Liverpool’s 3-0 win over Brentford set up a mouthwatering top-of-the-table clash against Manchester City, but manager Jurgen Klopp is less than impressed with the lunchtime scheduling.
The Premier League’s resumption after the international break kicks off with City v Liverpool at the Etihad Stadium live on television in a Saturday lunchtime clash.
Klopp has been a long-time opponent of broadcast scheduling, particularly the 12.30pm slot, and he has aired his complaints again.
“OK, no-one can say at the moment, but how can you put a game like this on Saturday at 12.30pm?” he said.
“Is it the moment where the world pays the most to see a football game? I don’t know if that is the case, I really don’t.
“Honestly, the people making the decisions, they cannot feel football, it is just not possible.”
The logistics involved in getting players back from South America are well-drilled now and usually involve clubs liaising to charter a jet for all their players to return home together.
But a lunchtime kick-off requires extra planning to get them back as early as practically possible, which often involves extra work to get them into one airport at the same time.
“You have these two teams who have, all together, about 30 international players. They all come back on the same plane from Uruguay, Brazil, Argentina, Colombia,” said Klopp.
“One game, one plane, they all come back.”
Liverpool endured a couple of tricky moments at home to Brentford, but two goals from Mohamed Salah, taking him to 200 in English football, and one from Diogo Jota ensured Klopp’s side leapfrogged Arsenal into second place on goal difference.
In becoming the first Reds player to score in each of their first six home matches at the start of a season, Salah joined Alan Shearer and Thierry Henry in having scored or assisted in 15 consecutive Premier League home games.
“Exceptional, just exceptional player. Played a super game today and we all know how difficult it is against these tall centre-backs,” added Klopp.
“Two players around him, all these kinds of things, how often he kept the ball for us and we could play from there. That was super important and scoring two goals.
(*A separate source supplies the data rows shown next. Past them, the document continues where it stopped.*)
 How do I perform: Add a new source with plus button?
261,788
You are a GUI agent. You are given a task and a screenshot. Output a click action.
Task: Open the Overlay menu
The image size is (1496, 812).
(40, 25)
“We had so many good moments in the first half. We scored (through Darwin Nunez), but it was offside (twice), things like that, and then in that moment, the composure for the first goal is insane.
“There is no doubt when the ball is in that area in the end you see it on the scoresheet. So a pretty special player.”
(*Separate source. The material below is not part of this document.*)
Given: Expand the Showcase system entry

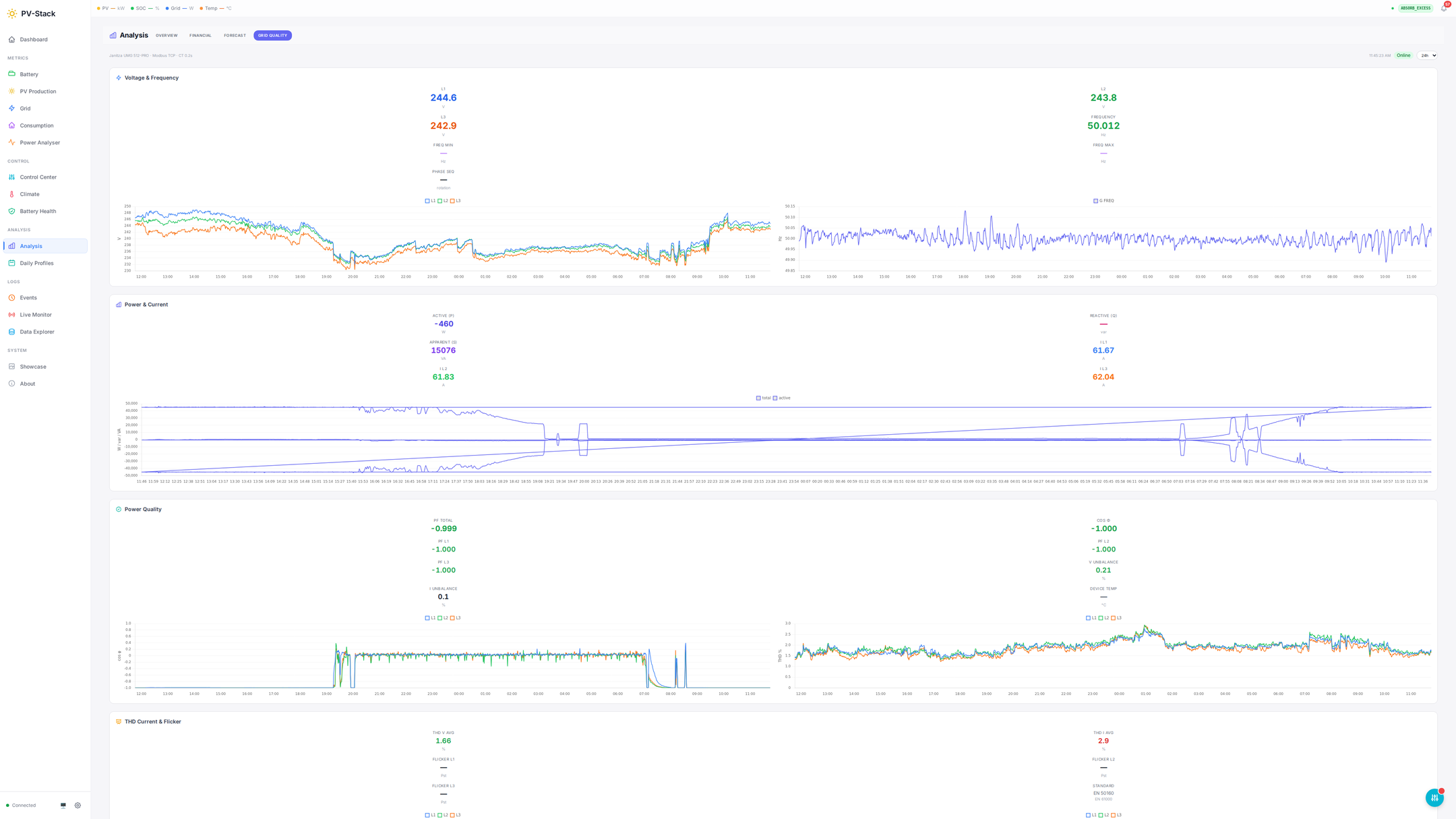Looking at the screenshot, I should (x=32, y=366).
Victory ensured the team headed off on international duty with a spring in their step after a difficult week which began with a draw at Luton and got worse with defeat in the Europa League to Toulouse.
But in extending their 100 percent home league record to six matches this season, having conceded just twice at Anfield in that time, Liverpool moved into pole position as City’s nearest challengers.
“Football is strange. If you would have asked me three days just about the feeling, not about what I know, I am not sure I would talk about the start (to their season),” said Klopp.
“But obviously you look at the game, the numbers, the results, most of the time it was OK or better.
“A point at Luton didn’t feel great, Tottenham, in the circumstances (a defeat after a controversial incorrect VAR decision) obviously didn’t feel great.
“It’s absolutely all right if we just don’t really think about it. Today it was about getting through the game and we did. The boys responded sensationally well.”
Brentford head coach Thomas Frank was unhappy with a second-half challenge by Wataru Endo on Christian Norgaard which, on the basis of what has gone before this season, he felt VAR got wrong.
“I think this situation, back in the day, never would have been a red card, but in the football we are playing now, with the slow image you can see a clear foot on the leg, four bloody marks on Christian’s leg,” he said.
“There is definitely some contact with force.”